Abstract
Introduction
Pre-clinical testing of orthopaedic devices could be improved by comparing performance with established implants with known clinical histories. Corail and Summit (DePuy Synthes, Warsaw) are femoral stems with proven survivorship of 95.1% and 98.1% at 10 years [1], which makes them good candidates as benchmarks when evaluating new stem designs. Hence, the aim of this study was to establish benchmark data relating to the primary stability of Corail and Summit stems.
Methods
Finite Element (FE) simulations were run for 34 femurs (from the Melbourne femur collection) for a diverse patient cohort of joint replacement age (50 – 80 yrs). To account for the diversity in shape, the cohort included femurs with the maxima, minima and medians for 26 geometric parameters. Subject-specific FE models were generated from CT scans. An in-house developed algorithm positioned idealized versions of Corail and Summit (Figure 1) into each of the femur models so that the stem and femur shaft axes were aligned, and the vertical offset between the trunnion centre and the femoral head centre was minimised. For such a position, the algorithm selected the size that achieved maximum fill of the medullary canal without breaching the cortical bone boundaries.
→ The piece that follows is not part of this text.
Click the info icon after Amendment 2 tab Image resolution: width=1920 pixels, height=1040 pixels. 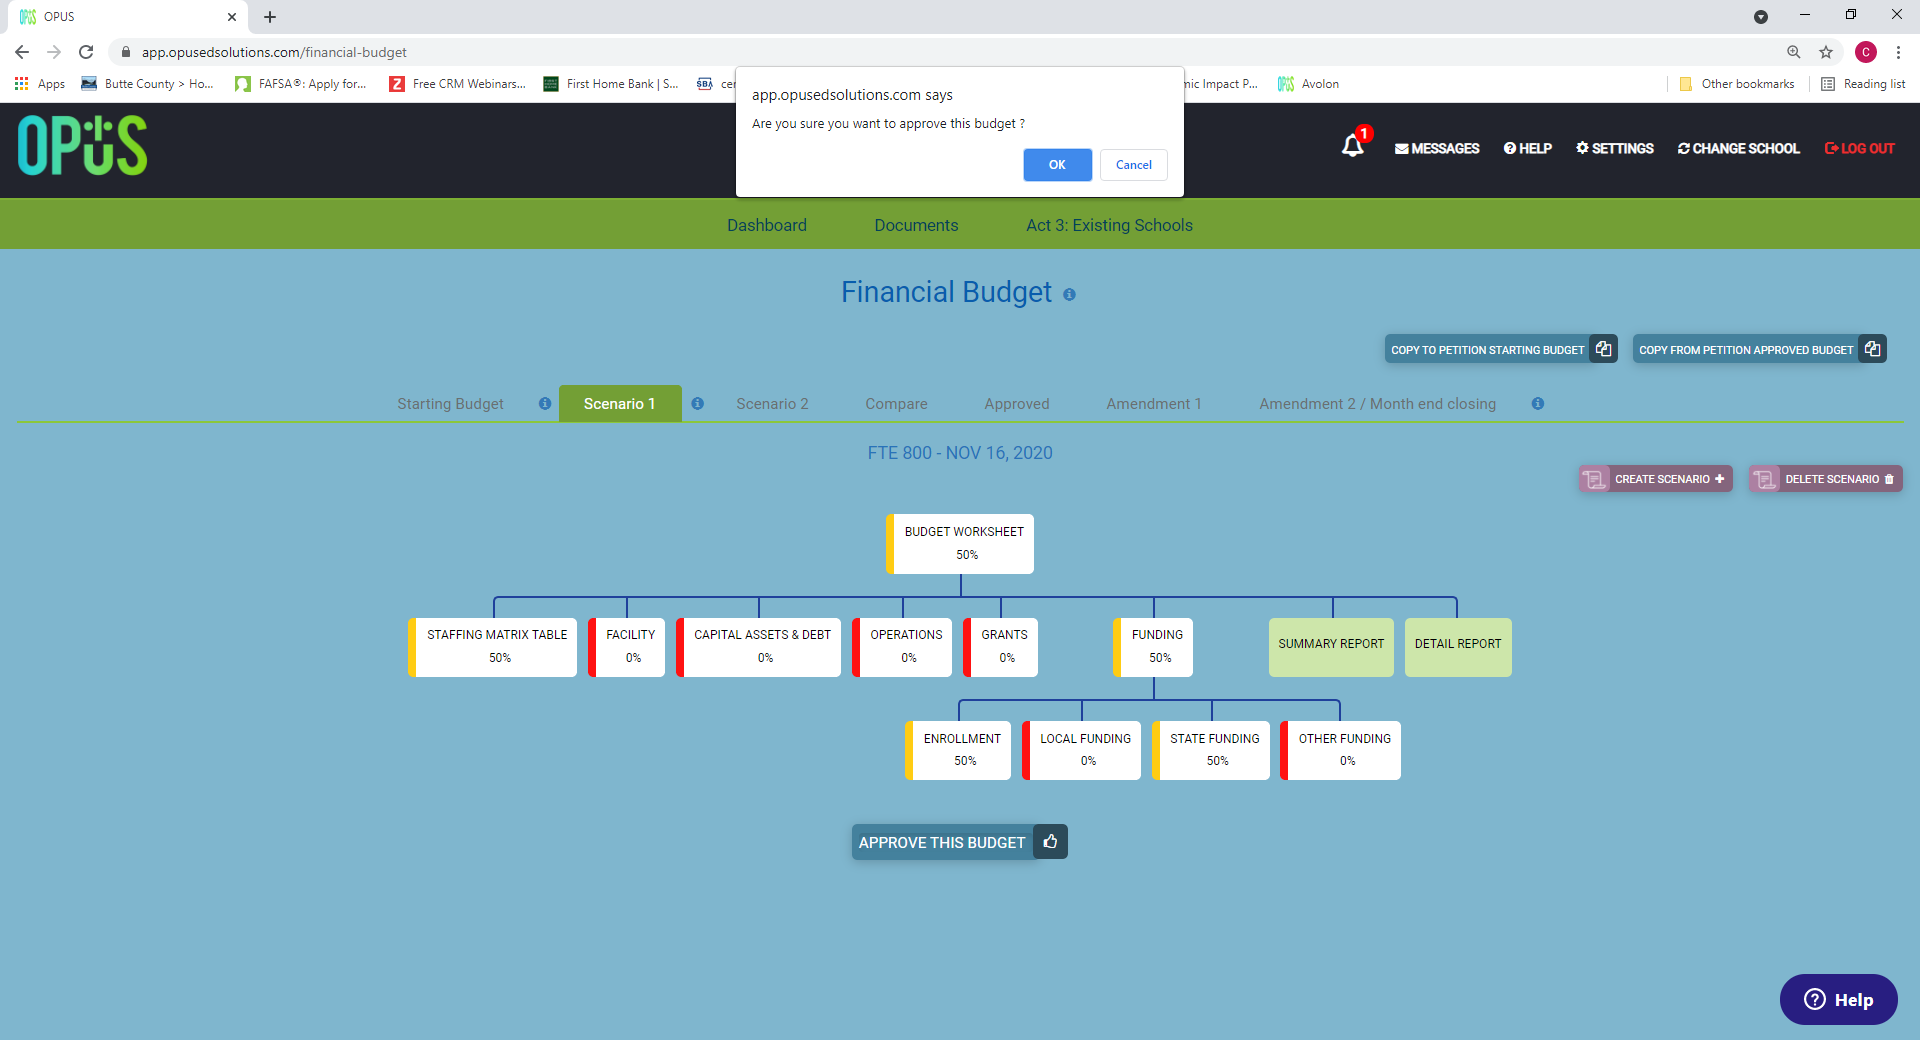(x=1538, y=404)
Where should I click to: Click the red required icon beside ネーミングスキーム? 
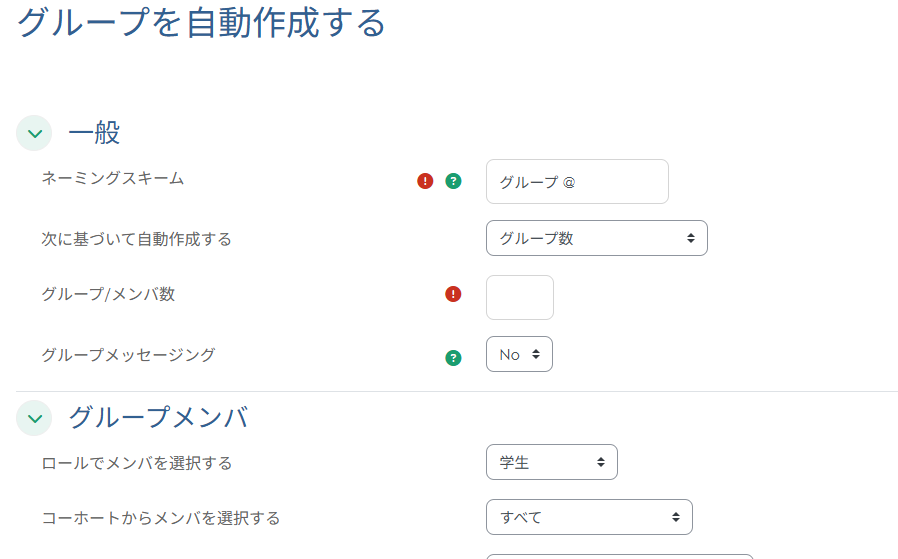425,181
Joint contact and muscle forces were calculated for level gait and stair climbing[2] and scaled to the body mass of each subject. Femurs were rigidly constrained at the condyles. Risk of failure was assessed based on (i) stem micromotion, (ii) equivalent strains (iii) percentage of the bone-prosthesis contact area experiencing micromotions < 50 μm, micromotions > 150 μm and strains > 7000 μstrains [3].
Results
Stair climb loads resulted in higher micromotion and interface strains, compared to level gait loads. For level gait, on average, Corail had 89% and Summit had 91% of the contact area experiencing less than 50 μm and less than 1% of the contact area with micromotion greater than 150 μm. For stair climbing, the average area experiencing <50 μm was about 75% for both stems. On average, Corail and Summit had less than 1% of the contact area with micromotion greater than 150 μm during stair climbing. The average percentage of the contact are with strains greater than 7000 μstrains was about 2% for both stems during level gait, and 8% (Corail), 10% (Summit) during stair climbing (Figure 2).
Discussion and Conclusion
It is desirable for the micromotion at the entire contact area to be below 50 μm. Despite the reported good survivorship of Corail and Summit [1], results of the FE simulations do not show such a distribution. Instead, results suggest that primary stability may be achieved with up to 25% of the contact area with micromotion greater than 50 μm. Hence, the 75th percentile may be a suitable metric for benchmarking femoral stems.